**Extracted data entries**
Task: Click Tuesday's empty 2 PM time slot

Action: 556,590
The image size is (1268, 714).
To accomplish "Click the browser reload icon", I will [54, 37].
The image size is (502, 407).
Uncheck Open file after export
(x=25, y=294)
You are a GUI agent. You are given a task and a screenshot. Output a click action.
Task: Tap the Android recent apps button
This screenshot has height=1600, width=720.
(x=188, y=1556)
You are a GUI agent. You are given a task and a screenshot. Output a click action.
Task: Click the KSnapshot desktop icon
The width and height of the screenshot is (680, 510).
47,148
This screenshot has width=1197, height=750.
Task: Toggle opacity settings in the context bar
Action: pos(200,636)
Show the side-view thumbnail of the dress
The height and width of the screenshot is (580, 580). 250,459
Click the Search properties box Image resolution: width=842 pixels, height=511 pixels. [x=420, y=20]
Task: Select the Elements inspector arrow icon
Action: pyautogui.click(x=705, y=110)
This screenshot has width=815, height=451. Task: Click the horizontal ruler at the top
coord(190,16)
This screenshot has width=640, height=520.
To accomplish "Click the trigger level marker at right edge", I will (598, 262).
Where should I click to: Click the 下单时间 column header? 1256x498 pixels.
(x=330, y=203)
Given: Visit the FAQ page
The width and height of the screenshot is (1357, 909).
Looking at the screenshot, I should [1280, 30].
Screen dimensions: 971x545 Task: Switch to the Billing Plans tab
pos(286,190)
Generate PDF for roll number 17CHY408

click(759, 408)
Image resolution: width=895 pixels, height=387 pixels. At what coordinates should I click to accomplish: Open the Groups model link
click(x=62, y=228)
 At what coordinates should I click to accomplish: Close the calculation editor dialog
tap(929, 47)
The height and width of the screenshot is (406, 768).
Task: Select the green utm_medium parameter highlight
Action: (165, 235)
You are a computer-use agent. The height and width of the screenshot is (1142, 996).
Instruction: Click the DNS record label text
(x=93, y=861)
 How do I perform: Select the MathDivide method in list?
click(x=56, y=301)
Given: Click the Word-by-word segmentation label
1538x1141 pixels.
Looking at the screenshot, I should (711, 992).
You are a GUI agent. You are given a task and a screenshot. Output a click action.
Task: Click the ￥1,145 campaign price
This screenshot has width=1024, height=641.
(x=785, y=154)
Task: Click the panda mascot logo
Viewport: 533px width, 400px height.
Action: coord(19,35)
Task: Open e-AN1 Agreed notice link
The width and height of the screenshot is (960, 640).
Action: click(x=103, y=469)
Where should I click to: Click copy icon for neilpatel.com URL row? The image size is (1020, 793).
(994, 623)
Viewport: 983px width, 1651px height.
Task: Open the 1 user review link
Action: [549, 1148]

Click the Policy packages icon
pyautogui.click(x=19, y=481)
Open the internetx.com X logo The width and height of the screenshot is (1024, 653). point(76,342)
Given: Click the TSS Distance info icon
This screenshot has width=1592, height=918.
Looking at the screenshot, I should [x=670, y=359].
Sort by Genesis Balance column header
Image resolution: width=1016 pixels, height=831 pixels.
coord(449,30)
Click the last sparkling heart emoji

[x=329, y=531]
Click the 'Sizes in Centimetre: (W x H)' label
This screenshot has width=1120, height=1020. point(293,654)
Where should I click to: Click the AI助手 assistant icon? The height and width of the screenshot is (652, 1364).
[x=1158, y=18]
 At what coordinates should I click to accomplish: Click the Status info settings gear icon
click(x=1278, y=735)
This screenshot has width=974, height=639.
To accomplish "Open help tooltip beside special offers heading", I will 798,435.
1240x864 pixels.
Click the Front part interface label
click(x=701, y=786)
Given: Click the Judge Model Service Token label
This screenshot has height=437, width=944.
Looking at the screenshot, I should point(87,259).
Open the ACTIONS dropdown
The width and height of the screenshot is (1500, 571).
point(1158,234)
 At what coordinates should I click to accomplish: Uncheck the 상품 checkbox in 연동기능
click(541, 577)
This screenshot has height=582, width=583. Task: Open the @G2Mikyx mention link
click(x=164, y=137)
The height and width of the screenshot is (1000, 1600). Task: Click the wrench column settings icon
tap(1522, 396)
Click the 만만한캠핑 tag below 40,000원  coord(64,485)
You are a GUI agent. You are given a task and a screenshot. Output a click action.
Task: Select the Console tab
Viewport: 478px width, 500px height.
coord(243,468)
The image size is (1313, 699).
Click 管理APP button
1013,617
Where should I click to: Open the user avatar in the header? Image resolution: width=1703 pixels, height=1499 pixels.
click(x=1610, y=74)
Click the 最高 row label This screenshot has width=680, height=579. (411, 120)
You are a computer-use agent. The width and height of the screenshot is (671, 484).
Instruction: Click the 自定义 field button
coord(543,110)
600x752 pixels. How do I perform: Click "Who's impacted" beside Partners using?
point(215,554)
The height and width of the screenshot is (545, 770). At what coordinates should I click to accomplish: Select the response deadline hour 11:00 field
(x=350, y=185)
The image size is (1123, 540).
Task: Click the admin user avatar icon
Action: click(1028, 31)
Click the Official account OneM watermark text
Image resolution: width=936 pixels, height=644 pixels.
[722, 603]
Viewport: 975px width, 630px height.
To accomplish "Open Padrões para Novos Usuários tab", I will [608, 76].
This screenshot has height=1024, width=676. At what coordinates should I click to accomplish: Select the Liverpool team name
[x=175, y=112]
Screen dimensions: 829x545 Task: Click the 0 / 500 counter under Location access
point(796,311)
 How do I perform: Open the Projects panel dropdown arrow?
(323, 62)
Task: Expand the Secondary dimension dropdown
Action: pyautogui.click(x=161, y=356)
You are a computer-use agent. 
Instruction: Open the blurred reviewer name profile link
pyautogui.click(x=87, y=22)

**Your assignment**
Without leaving anything out, output all of the data above exactly.

**Answer area**
Task: Click Tuesday's empty 2 PM time slot

Action: 556,590
The image size is (1268, 714).
To accomplish "Click the browser reload icon", I will [54, 37].
The image size is (502, 407).
Uncheck Open file after export
(x=25, y=294)
You are a GUI agent. You are given a task and a screenshot. Output a click action.
Task: Tap the Android recent apps button
This screenshot has height=1600, width=720.
(x=188, y=1556)
You are a GUI agent. You are given a task and a screenshot. Output a click action.
Task: Click the KSnapshot desktop icon
The width and height of the screenshot is (680, 510).
47,148
This screenshot has width=1197, height=750.
Task: Toggle opacity settings in the context bar
Action: pos(200,636)
Show the side-view thumbnail of the dress
The height and width of the screenshot is (580, 580). 250,459
Click the Search properties box Image resolution: width=842 pixels, height=511 pixels. [x=420, y=20]
Task: Select the Elements inspector arrow icon
Action: pyautogui.click(x=705, y=110)
This screenshot has width=815, height=451. Task: Click the horizontal ruler at the top
coord(190,16)
This screenshot has width=640, height=520.
To accomplish "Click the trigger level marker at right edge", I will (598, 262).
Where should I click to: Click the 下单时间 column header? 1256x498 pixels.
(x=330, y=203)
Given: Visit the FAQ page
The width and height of the screenshot is (1357, 909).
Looking at the screenshot, I should [1280, 30].
Screen dimensions: 971x545 Task: Switch to the Billing Plans tab
pos(286,190)
Generate PDF for roll number 17CHY408

click(759, 408)
Image resolution: width=895 pixels, height=387 pixels. At what coordinates should I click to accomplish: Open the Groups model link
click(x=62, y=228)
 At what coordinates should I click to accomplish: Close the calculation editor dialog
tap(929, 47)
The height and width of the screenshot is (406, 768).
Task: Select the green utm_medium parameter highlight
Action: (165, 235)
You are a computer-use agent. The height and width of the screenshot is (1142, 996).
Instruction: Click the DNS record label text
(x=93, y=861)
 How do I perform: Select the MathDivide method in list?
click(x=56, y=301)
Given: Click the Word-by-word segmentation label
1538x1141 pixels.
Looking at the screenshot, I should (711, 992).
You are a GUI agent. You are given a task and a screenshot. Output a click action.
Task: Click the ￥1,145 campaign price
This screenshot has width=1024, height=641.
(x=785, y=154)
Task: Click the panda mascot logo
Viewport: 533px width, 400px height.
Action: coord(19,35)
Task: Open e-AN1 Agreed notice link
The width and height of the screenshot is (960, 640).
Action: click(x=103, y=469)
Where should I click to: Click copy icon for neilpatel.com URL row? The image size is (1020, 793).
(994, 623)
Viewport: 983px width, 1651px height.
Task: Open the 1 user review link
Action: [549, 1148]

Click the Policy packages icon
pyautogui.click(x=19, y=481)
Open the internetx.com X logo The width and height of the screenshot is (1024, 653). point(76,342)
Given: Click the TSS Distance info icon
This screenshot has width=1592, height=918.
Looking at the screenshot, I should [x=670, y=359].
Sort by Genesis Balance column header
Image resolution: width=1016 pixels, height=831 pixels.
coord(449,30)
Click the last sparkling heart emoji

[x=329, y=531]
Click the 'Sizes in Centimetre: (W x H)' label
This screenshot has width=1120, height=1020. point(293,654)
Where should I click to: Click the AI助手 assistant icon? The height and width of the screenshot is (652, 1364).
[x=1158, y=18]
 At what coordinates should I click to accomplish: Click the Status info settings gear icon
click(x=1278, y=735)
This screenshot has width=974, height=639.
To accomplish "Open help tooltip beside special offers heading", I will 798,435.
1240x864 pixels.
Click the Front part interface label
click(x=701, y=786)
Given: Click the Judge Model Service Token label
This screenshot has height=437, width=944.
Looking at the screenshot, I should point(87,259).
Open the ACTIONS dropdown
The width and height of the screenshot is (1500, 571).
point(1158,234)
 At what coordinates should I click to accomplish: Uncheck the 상품 checkbox in 연동기능
click(541, 577)
This screenshot has height=582, width=583. Task: Open the @G2Mikyx mention link
click(x=164, y=137)
The height and width of the screenshot is (1000, 1600). Task: Click the wrench column settings icon
tap(1522, 396)
Click the 만만한캠핑 tag below 40,000원  coord(64,485)
You are a GUI agent. You are given a task and a screenshot. Output a click action.
Task: Select the Console tab
Viewport: 478px width, 500px height.
coord(243,468)
The image size is (1313, 699).
Click 管理APP button
1013,617
Where should I click to: Open the user avatar in the header? Image resolution: width=1703 pixels, height=1499 pixels.
click(x=1610, y=74)
Click the 最高 row label This screenshot has width=680, height=579. (411, 120)
You are a computer-use agent. The width and height of the screenshot is (671, 484).
Instruction: Click the 自定义 field button
coord(543,110)
600x752 pixels. How do I perform: Click "Who's impacted" beside Partners using?
point(215,554)
The height and width of the screenshot is (545, 770). At what coordinates should I click to accomplish: Select the response deadline hour 11:00 field
(x=350, y=185)
The image size is (1123, 540).
Task: Click the admin user avatar icon
Action: click(1028, 31)
Click the Official account OneM watermark text
Image resolution: width=936 pixels, height=644 pixels.
[722, 603]
Viewport: 975px width, 630px height.
To accomplish "Open Padrões para Novos Usuários tab", I will [608, 76].
This screenshot has height=1024, width=676. At what coordinates should I click to accomplish: Select the Liverpool team name
[x=175, y=112]
Screen dimensions: 829x545 Task: Click the 0 / 500 counter under Location access
point(796,311)
 How do I perform: Open the Projects panel dropdown arrow?
(323, 62)
Task: Expand the Secondary dimension dropdown
Action: pyautogui.click(x=161, y=356)
You are a computer-use agent. 
Instruction: Open the blurred reviewer name profile link
pyautogui.click(x=87, y=22)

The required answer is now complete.